[WHAT YOU WILL DO] Your answer should consist of each line below that contains the string "agent".

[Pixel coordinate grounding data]

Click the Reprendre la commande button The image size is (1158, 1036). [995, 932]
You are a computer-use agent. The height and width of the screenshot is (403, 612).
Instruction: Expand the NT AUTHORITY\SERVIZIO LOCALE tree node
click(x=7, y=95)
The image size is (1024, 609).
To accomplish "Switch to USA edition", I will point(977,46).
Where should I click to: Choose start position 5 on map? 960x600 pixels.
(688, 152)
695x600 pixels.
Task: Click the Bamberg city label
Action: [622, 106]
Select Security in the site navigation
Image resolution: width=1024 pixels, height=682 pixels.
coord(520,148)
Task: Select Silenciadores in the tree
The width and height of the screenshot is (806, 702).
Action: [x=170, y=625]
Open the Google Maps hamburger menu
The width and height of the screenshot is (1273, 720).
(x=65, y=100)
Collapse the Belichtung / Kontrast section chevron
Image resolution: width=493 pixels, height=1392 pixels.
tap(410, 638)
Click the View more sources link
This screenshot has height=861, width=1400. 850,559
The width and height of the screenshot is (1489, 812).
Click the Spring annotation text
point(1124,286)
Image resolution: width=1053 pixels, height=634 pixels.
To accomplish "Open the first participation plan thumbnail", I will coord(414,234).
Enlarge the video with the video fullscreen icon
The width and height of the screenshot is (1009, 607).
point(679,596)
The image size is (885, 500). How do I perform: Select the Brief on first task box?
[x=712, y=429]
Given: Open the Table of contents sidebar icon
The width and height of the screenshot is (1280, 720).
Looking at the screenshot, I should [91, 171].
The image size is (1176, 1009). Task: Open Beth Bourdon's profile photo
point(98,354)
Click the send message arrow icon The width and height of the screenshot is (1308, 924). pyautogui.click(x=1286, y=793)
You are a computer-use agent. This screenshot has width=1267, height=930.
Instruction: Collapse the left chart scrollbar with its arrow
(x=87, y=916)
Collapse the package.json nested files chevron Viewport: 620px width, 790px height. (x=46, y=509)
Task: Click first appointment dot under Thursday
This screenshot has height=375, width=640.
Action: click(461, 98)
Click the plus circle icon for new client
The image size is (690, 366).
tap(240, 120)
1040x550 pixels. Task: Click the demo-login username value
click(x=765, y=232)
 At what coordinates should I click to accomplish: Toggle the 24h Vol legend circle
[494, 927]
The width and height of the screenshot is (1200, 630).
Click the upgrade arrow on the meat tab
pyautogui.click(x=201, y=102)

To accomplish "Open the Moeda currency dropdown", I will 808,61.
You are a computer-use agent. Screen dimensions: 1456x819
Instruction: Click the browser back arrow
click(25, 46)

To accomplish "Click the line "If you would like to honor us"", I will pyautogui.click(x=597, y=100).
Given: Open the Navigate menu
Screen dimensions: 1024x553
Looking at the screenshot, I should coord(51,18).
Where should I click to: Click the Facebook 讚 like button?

[EXPECTED ANSWER]
You are a computer-use agent. The height and width of the screenshot is (403, 612).
You are a computer-use agent. This screenshot has width=1267, height=930.
You are a computer-use agent. Screen dimensions: 1456x819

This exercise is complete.